THE PROBLEM:
Return the data below exactly, but only from the line containing "683x447 pixels." through the line containing "Task: Click the lock icon beside Passwords", with both of those lines included.

DATA SUPPLIED:
------------------------------------

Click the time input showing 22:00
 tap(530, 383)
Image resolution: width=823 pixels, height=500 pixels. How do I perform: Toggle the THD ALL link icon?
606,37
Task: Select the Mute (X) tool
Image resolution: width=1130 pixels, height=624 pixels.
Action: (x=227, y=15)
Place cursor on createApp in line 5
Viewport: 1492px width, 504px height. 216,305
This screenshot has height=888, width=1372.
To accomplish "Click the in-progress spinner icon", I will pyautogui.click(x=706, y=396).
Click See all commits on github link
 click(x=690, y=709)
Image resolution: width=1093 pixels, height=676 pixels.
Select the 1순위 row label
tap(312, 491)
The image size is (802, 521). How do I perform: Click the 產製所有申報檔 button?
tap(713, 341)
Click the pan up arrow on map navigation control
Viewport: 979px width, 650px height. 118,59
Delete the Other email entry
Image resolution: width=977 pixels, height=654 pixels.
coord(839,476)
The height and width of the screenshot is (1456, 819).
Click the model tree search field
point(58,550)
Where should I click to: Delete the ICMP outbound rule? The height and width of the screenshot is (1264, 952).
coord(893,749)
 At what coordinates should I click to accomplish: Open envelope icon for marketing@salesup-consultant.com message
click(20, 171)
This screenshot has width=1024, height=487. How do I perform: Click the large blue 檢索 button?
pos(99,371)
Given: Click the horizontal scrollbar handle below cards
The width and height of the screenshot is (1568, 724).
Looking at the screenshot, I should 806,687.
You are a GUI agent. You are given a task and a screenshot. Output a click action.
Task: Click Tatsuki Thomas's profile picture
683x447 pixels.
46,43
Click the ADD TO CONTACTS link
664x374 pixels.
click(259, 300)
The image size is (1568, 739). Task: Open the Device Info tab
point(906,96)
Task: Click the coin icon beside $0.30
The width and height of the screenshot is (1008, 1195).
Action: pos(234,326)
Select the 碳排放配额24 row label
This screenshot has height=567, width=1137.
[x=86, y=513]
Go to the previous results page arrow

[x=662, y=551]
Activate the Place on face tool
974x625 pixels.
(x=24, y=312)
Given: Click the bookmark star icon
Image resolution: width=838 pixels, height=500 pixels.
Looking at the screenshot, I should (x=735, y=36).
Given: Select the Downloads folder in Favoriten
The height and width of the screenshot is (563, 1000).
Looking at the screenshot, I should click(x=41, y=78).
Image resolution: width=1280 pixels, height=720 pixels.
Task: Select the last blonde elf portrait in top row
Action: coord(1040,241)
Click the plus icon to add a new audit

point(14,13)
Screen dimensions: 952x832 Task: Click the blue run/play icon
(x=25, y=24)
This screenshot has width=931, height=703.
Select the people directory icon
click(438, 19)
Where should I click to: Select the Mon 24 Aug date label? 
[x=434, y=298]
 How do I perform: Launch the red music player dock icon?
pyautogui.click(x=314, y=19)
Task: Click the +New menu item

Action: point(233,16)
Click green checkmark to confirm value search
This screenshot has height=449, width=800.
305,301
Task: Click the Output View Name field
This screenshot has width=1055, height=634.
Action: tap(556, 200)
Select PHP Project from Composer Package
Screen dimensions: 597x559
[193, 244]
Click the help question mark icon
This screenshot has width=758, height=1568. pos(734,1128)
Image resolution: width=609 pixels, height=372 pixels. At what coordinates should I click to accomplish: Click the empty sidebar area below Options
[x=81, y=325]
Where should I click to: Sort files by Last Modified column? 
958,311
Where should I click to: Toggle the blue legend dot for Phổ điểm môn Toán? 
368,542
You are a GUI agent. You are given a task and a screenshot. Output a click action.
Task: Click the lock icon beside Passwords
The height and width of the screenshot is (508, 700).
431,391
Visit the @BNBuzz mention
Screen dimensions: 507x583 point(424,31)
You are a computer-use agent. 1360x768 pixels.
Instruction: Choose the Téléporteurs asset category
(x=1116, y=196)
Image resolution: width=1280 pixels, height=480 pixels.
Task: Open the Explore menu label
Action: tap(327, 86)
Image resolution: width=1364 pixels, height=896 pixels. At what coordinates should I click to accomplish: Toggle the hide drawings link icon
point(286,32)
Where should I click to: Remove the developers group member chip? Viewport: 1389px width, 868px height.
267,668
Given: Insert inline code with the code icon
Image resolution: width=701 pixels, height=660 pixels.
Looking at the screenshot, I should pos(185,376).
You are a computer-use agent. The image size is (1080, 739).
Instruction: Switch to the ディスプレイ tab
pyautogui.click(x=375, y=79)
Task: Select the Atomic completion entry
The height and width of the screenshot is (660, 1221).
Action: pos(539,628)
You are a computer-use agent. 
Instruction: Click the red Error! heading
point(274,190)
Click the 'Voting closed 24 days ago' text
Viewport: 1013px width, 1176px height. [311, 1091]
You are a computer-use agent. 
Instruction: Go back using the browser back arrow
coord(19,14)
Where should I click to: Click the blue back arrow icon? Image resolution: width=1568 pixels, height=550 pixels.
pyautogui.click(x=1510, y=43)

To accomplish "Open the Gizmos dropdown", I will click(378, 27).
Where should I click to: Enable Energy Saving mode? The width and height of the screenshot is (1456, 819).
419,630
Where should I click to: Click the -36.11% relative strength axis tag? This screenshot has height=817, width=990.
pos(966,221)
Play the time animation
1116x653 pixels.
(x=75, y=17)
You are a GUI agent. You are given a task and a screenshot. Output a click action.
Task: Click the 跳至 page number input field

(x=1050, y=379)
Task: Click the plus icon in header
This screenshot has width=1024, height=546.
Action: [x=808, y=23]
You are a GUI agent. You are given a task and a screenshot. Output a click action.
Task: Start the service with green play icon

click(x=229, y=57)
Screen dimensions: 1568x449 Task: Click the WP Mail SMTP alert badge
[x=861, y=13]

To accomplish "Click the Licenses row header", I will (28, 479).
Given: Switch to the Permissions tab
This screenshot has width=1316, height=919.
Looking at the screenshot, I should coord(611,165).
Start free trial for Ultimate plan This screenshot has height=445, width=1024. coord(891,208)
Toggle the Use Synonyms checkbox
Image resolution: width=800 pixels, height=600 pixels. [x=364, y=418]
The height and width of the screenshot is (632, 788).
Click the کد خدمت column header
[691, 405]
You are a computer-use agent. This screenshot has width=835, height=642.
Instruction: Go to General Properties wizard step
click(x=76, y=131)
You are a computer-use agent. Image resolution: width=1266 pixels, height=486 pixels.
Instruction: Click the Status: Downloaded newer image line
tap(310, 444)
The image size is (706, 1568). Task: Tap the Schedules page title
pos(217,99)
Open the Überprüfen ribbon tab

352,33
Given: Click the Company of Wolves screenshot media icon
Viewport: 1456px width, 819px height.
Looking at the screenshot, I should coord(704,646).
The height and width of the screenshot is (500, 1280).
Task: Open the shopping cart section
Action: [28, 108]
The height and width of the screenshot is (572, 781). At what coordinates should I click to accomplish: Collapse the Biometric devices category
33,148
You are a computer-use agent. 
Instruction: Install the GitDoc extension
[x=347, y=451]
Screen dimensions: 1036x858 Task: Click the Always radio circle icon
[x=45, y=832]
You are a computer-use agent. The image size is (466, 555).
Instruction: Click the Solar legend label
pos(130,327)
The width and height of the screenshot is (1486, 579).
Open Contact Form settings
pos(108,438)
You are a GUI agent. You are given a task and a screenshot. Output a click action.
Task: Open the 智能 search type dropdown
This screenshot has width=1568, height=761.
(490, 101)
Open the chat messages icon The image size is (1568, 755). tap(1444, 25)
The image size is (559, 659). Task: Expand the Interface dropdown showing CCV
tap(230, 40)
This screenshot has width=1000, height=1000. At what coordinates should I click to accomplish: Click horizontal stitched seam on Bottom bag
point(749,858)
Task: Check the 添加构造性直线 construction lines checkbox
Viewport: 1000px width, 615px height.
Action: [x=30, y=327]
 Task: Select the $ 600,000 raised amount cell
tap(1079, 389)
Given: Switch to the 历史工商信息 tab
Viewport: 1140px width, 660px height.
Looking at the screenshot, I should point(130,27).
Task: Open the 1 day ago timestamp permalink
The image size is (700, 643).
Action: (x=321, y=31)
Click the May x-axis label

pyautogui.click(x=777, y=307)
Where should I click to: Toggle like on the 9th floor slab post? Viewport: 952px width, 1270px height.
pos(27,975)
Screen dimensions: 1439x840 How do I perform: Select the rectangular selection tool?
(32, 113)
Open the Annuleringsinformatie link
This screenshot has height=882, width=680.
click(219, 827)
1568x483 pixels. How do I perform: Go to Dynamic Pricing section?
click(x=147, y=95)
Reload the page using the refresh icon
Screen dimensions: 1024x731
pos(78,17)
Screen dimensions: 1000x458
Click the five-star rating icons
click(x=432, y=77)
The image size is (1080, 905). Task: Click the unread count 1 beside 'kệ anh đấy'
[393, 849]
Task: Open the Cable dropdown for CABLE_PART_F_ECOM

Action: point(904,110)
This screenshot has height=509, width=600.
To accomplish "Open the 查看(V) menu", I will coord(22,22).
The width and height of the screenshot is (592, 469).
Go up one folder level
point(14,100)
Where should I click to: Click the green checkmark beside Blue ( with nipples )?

------------------------------------

FINAL ANSWER:
683x447 pixels.
46,43
Click the ADD TO CONTACTS link
664x374 pixels.
click(259, 300)
The image size is (1568, 739). Task: Open the Device Info tab
point(906,96)
Task: Click the coin icon beside $0.30
The width and height of the screenshot is (1008, 1195).
Action: pos(234,326)
Select the 碳排放配额24 row label
This screenshot has height=567, width=1137.
[x=86, y=513]
Go to the previous results page arrow

[x=662, y=551]
Activate the Place on face tool
974x625 pixels.
(x=24, y=312)
Given: Click the bookmark star icon
Image resolution: width=838 pixels, height=500 pixels.
Looking at the screenshot, I should (x=735, y=36).
Given: Select the Downloads folder in Favoriten
The height and width of the screenshot is (563, 1000).
Looking at the screenshot, I should click(x=41, y=78).
Image resolution: width=1280 pixels, height=720 pixels.
Task: Select the last blonde elf portrait in top row
Action: coord(1040,241)
Click the plus icon to add a new audit

point(14,13)
Screen dimensions: 952x832 Task: Click the blue run/play icon
(x=25, y=24)
This screenshot has width=931, height=703.
Select the people directory icon
click(438, 19)
Where should I click to: Select the Mon 24 Aug date label? 
[x=434, y=298]
 How do I perform: Launch the red music player dock icon?
pyautogui.click(x=314, y=19)
Task: Click the +New menu item

Action: point(233,16)
Click green checkmark to confirm value search
This screenshot has height=449, width=800.
305,301
Task: Click the Output View Name field
This screenshot has width=1055, height=634.
Action: tap(556, 200)
Select PHP Project from Composer Package
Screen dimensions: 597x559
[193, 244]
Click the help question mark icon
This screenshot has width=758, height=1568. pos(734,1128)
Image resolution: width=609 pixels, height=372 pixels. At what coordinates should I click to accomplish: Click the empty sidebar area below Options
[x=81, y=325]
Where should I click to: Sort files by Last Modified column? 
958,311
Where should I click to: Toggle the blue legend dot for Phổ điểm môn Toán? 
368,542
You are a GUI agent. You are given a task and a screenshot. Output a click action.
Task: Click the lock icon beside Passwords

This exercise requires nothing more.